起動するとOutlook APIを使ってExchangeサーバー上のメール本文を書き換え、悪用のトリガーとなったHTMLコードそのものを自ら消去する。同時にOWAのポップアップ表示と右クリックを無効化し、痕跡と操作の両方を封じる。さらにDOM上に不可視の入力欄を仕込み、ブラウザの自動入力機能を悪用してアカウントの認証情報を窃取する挙動も確認されている。
資格情報のローテーションだけでは防げない永続化
今回の調査で特に注目すべきは、Laundry BearがOWAReaperを通じて、端末をクリーンな状態に復元しても、あるいはパスワードを変更してもメールボックスへのアクセスを維持できる点だ。ReadWriteMailbox権限を持つOutlookアドインの存在を悪用し、正規の拡張機能に見せかけた形でアクセス経路を確保しているとみられる。
なぜこれが重要か
Exchange Onlineおよびオンプレミス版OWAは日本企業でも広く使われており、この種の攻撃は特定の国・業界に限定される話ではない。今回の手口が示すのは、「パスワードを変更すれば安全」という前提がもはや成り立たないという点だ。攻撃者が正規のOutlook API経由でメールボックス内のオブジェクト(この場合はアドイン)を操作できる限り、認証情報のローテーションだけでは侵害の根を断てない。
実務での活用ポイント
まずMicrosoft 365管理者は、CVE-2026-42897に対するMicrosoftの修正が環境に適用済みかを確認する。次に、ReadWriteMailbox権限を持つOutlookアドインの棚卸しを行い、心当たりのない、または利用実態のないアドインを洗い出して削除する。これは平時からの定期監査に組み込む価値がある作業だ。

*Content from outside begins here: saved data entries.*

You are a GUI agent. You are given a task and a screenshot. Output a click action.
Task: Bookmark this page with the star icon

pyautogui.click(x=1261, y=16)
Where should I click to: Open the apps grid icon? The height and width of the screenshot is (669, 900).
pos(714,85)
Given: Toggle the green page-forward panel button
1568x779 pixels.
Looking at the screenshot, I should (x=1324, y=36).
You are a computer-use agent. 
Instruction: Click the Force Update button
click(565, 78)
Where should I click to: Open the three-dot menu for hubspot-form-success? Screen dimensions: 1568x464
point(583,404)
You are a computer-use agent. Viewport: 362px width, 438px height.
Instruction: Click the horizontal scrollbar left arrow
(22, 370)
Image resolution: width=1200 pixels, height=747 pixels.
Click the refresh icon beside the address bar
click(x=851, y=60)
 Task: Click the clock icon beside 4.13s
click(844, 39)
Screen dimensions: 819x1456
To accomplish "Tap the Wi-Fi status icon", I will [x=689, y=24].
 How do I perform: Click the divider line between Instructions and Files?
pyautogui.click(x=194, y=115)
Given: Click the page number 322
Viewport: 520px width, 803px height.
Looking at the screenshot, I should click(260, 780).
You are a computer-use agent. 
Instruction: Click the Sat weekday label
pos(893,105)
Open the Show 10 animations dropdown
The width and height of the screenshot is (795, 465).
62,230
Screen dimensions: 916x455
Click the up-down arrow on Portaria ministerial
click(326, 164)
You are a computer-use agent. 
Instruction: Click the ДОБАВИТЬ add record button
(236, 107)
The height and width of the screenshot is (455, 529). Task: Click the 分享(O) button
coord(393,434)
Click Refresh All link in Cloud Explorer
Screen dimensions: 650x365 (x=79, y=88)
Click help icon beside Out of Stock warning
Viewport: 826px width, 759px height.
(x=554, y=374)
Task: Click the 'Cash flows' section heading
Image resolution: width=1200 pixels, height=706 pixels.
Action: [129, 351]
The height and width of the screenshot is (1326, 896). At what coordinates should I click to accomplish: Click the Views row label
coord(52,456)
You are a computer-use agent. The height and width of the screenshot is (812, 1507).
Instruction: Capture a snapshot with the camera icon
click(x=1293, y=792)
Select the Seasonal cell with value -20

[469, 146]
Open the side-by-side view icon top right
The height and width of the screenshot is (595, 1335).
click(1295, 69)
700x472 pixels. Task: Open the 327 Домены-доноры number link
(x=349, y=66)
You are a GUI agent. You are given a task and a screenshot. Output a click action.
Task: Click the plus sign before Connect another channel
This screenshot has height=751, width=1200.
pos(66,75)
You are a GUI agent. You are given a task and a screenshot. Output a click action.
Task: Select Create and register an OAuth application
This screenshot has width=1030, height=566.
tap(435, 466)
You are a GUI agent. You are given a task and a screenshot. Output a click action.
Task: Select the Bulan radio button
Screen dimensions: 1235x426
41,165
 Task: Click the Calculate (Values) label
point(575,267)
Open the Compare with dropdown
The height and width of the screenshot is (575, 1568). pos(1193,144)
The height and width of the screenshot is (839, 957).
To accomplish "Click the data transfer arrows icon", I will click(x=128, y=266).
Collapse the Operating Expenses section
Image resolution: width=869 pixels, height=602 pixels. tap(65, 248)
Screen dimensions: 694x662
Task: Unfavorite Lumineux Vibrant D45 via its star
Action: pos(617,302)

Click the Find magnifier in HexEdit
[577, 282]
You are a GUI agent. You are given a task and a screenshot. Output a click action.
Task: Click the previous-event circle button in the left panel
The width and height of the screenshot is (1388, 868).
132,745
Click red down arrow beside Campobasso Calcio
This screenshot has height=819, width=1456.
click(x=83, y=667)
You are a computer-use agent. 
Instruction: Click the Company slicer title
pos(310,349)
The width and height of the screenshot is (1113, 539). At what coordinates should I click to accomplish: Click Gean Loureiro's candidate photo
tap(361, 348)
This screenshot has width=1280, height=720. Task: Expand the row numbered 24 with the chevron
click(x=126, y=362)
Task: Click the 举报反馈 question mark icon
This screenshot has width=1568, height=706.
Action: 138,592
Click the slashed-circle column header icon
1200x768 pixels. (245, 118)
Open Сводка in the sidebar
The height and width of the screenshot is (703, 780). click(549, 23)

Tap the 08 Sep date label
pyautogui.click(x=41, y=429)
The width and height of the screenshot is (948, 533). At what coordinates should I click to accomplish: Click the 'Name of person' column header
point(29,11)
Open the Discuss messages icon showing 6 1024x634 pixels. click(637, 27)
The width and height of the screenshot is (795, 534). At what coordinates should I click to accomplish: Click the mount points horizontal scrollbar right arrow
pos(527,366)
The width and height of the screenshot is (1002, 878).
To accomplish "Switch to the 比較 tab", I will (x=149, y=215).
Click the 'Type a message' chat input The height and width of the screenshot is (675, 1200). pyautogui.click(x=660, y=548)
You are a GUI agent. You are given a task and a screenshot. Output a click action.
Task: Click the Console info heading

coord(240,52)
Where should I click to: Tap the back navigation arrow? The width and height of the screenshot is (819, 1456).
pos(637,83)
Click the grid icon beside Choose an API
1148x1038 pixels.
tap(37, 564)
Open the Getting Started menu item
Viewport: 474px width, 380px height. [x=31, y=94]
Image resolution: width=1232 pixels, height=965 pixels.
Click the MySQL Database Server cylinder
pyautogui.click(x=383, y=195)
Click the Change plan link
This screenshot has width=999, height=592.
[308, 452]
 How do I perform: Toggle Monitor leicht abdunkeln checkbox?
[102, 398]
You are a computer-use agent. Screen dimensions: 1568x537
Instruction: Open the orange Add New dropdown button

さらに、資格情報の侵害が疑われる場合はパスワードのリセットだけで終わらせず、アドインの登録状況、メールボックスの転送・受信トレイルール、サインインログを合わせて点検する必要がある。侵害後の復旧を「パスワード変更」の一手で完結させる運用は、今回のような手口の前では不十分だと認識しておきたい。
出典: この記事は Russian hackers exploit Exchange OWA zero-day for long-term mailbox access の内容をもとに、筆者の見解を加えて独自に執筆したものです。